The premiere of the Bourne Ultimatum raised money for children with disabilities or medical problems, but Matt Damon took a moment to chat about the environment, according to ecorazzi.
"You hear actors huff and puff about global warming, but you''ll go on a movie set and see like 8,000 Styrofoam cups laying around," the star was quoted as saying. Damon has supported a variety of charity causes, including Project Phin, a campaign to pressure congress to improve the fuel efficiency of the nation's vehicle fleet and to get oil companies to invest in alternative fuel infrastructure like E-85 (that's 85% ethanol biofuel gasoline) filling stations.
"Currently, there are 4.4 million flex-fuel vehicles on the road, but only 1,000-plus service stations that sell e85 - many of them concentrated in a handful of Midwestern states. California, for instance, has 250,000 flex-fuel cars but only two stations that sell the fuel.

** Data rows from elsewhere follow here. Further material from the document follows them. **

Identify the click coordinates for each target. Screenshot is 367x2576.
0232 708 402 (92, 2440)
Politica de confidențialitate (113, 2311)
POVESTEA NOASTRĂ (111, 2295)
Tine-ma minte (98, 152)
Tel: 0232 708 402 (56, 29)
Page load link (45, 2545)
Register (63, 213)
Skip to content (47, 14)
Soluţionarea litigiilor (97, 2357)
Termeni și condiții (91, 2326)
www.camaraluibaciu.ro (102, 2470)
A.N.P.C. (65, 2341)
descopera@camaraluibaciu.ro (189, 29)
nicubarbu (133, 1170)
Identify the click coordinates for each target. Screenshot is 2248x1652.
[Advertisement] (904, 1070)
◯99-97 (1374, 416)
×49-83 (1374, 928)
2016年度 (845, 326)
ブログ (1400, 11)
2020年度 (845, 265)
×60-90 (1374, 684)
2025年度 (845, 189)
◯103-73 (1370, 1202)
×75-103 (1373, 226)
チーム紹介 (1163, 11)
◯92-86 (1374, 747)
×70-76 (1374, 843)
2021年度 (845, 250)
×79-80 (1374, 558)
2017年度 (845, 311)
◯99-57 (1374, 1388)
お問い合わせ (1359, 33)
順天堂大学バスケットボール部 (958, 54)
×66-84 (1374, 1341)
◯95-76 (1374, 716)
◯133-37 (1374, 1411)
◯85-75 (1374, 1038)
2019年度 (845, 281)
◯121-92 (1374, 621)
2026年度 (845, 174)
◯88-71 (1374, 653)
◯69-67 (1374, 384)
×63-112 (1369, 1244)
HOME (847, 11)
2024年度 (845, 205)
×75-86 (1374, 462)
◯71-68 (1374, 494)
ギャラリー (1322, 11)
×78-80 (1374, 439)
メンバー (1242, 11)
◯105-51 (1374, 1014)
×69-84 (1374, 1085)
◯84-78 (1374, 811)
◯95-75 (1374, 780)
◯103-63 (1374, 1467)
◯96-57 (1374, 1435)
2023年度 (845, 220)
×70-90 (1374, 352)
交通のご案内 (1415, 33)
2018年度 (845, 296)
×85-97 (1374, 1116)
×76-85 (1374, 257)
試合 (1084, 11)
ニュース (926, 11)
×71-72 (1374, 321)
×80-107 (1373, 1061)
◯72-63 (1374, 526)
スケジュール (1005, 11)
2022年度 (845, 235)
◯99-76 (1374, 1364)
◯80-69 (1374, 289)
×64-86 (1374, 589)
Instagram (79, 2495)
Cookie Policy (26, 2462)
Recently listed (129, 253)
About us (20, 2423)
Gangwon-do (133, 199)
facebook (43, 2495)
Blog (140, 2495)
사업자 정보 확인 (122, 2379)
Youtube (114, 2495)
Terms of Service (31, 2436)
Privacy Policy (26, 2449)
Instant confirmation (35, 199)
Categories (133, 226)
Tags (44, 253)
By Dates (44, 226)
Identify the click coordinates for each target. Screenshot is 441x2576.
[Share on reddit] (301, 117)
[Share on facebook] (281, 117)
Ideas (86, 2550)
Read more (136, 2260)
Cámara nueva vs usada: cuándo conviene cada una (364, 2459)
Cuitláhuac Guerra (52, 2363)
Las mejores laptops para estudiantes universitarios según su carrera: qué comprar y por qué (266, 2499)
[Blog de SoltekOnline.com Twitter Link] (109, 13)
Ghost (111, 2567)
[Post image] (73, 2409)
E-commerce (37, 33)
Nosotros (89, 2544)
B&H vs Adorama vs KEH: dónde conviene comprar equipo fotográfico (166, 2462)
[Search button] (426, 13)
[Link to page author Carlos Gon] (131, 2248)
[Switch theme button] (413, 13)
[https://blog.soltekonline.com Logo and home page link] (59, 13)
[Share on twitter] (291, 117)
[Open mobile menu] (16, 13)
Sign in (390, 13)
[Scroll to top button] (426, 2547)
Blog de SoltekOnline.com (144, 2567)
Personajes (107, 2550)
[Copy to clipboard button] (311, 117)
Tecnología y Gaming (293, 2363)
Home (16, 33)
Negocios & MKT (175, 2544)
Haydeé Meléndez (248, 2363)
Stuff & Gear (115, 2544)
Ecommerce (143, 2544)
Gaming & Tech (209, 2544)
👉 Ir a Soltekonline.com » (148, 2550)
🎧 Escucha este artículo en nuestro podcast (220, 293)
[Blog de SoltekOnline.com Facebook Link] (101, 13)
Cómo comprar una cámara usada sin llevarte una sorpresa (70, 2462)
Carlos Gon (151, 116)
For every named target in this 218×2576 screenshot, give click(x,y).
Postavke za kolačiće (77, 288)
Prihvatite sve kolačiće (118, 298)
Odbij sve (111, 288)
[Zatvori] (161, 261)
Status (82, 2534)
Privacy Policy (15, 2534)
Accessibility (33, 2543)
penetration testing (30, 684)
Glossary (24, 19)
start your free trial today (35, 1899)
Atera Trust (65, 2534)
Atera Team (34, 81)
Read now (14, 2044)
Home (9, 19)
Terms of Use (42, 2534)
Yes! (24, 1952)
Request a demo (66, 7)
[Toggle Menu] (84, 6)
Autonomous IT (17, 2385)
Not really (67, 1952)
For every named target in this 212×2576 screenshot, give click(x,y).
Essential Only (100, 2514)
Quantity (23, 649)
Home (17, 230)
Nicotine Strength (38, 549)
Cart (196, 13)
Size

New Jersey has 116,000 flex-fuel cars and no stations that sell e85. New York has 170,000 flex-fuel cars and only two stations," according to the Project Phin site.
"In other words, flex-fuel cars provide little reduction in oil use or global warming pollution because they rarely run on e85. The House should make Big Oil sell e85 at a certain portion of service stations so that flex-fuel cars can run cleaner." Joining Damon on the project are pal Ben Affleck and Jason Biggs, Jennifer Garner, Tobin Bell (described by Phin as "the scary guy in the SAW movies"), Jenny Wade and Joshua Jackson.
Project Phin is a project of the Clean My Ride/Flex My Fuel campaign, which is part of the Think Progress campaign, which is run by the Center For American Progress Action Fund. If that sounds confusing, maybe that's why the campaign lined up big celebrities to help it get the word out. The point is that the nation needs more alternative fueled and efficient vehicles on the road and a better national energy policy that will help ween us off foreign oil and curb global warming emissions. And Matt Damon is a supporter.